*** Given records Section Begins ***
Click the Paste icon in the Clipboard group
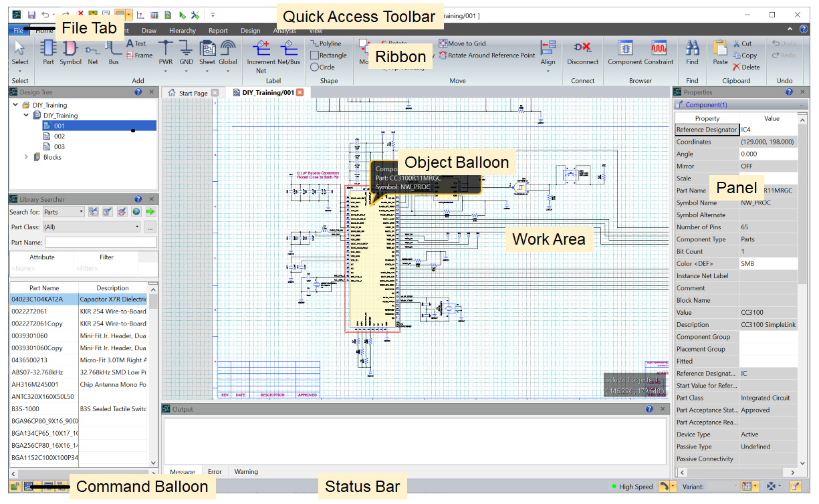819x504 pixels. [720, 48]
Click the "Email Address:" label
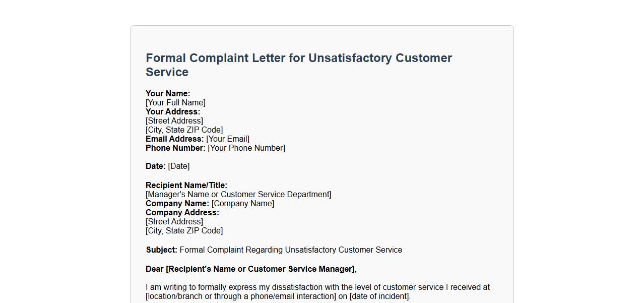This screenshot has height=303, width=644. [174, 139]
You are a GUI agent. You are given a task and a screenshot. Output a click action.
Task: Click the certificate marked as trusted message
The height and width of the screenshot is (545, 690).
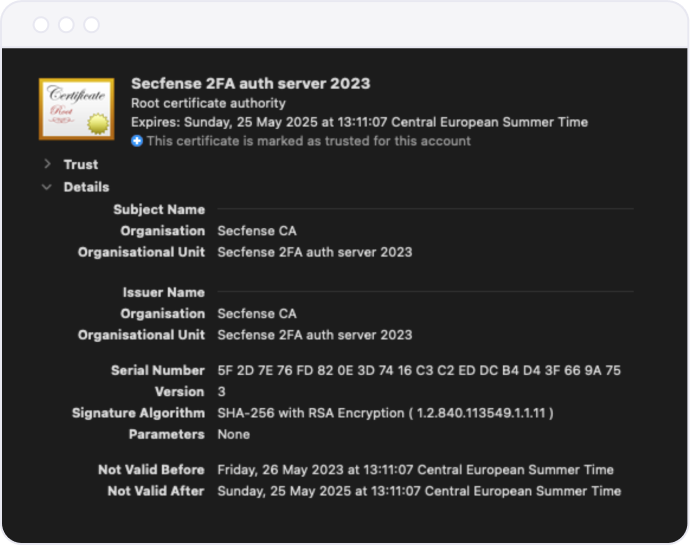[308, 141]
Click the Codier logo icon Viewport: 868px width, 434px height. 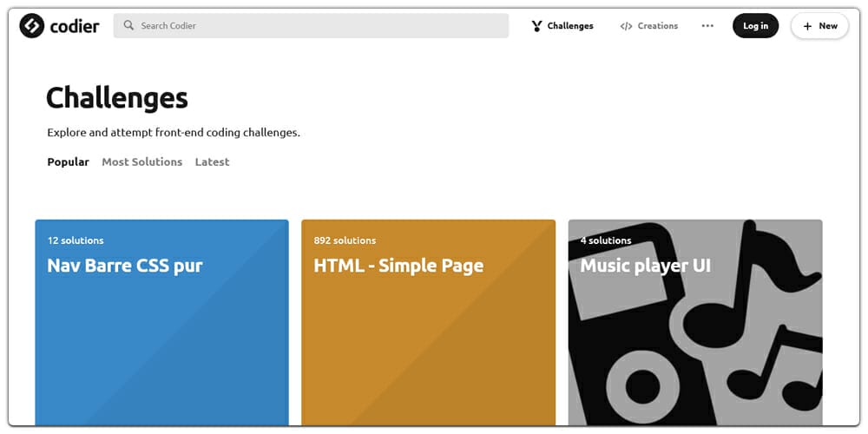coord(32,26)
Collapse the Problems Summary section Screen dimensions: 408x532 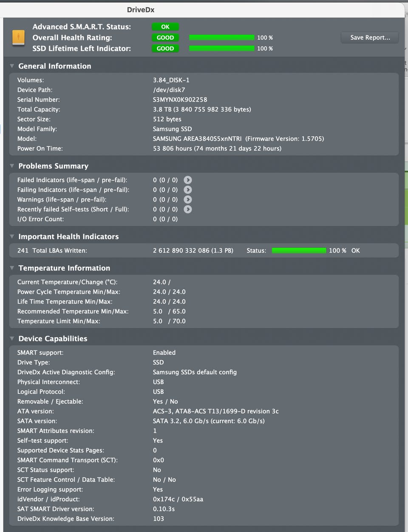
*** Given records Section Ends ***
**Exercise brief:**
Quote, exactly and only, the lines from the first line of the data above through the line containing "You are a GUI". The pictures do not belong in it.

**Output of the task:**
Click the Paste icon in the Clipboard group
819x504 pixels. [720, 48]
Click the "Email Address:" label
This screenshot has height=303, width=644. [174, 139]
You are a GUI agent. You are given a task and a screenshot. Output a click action.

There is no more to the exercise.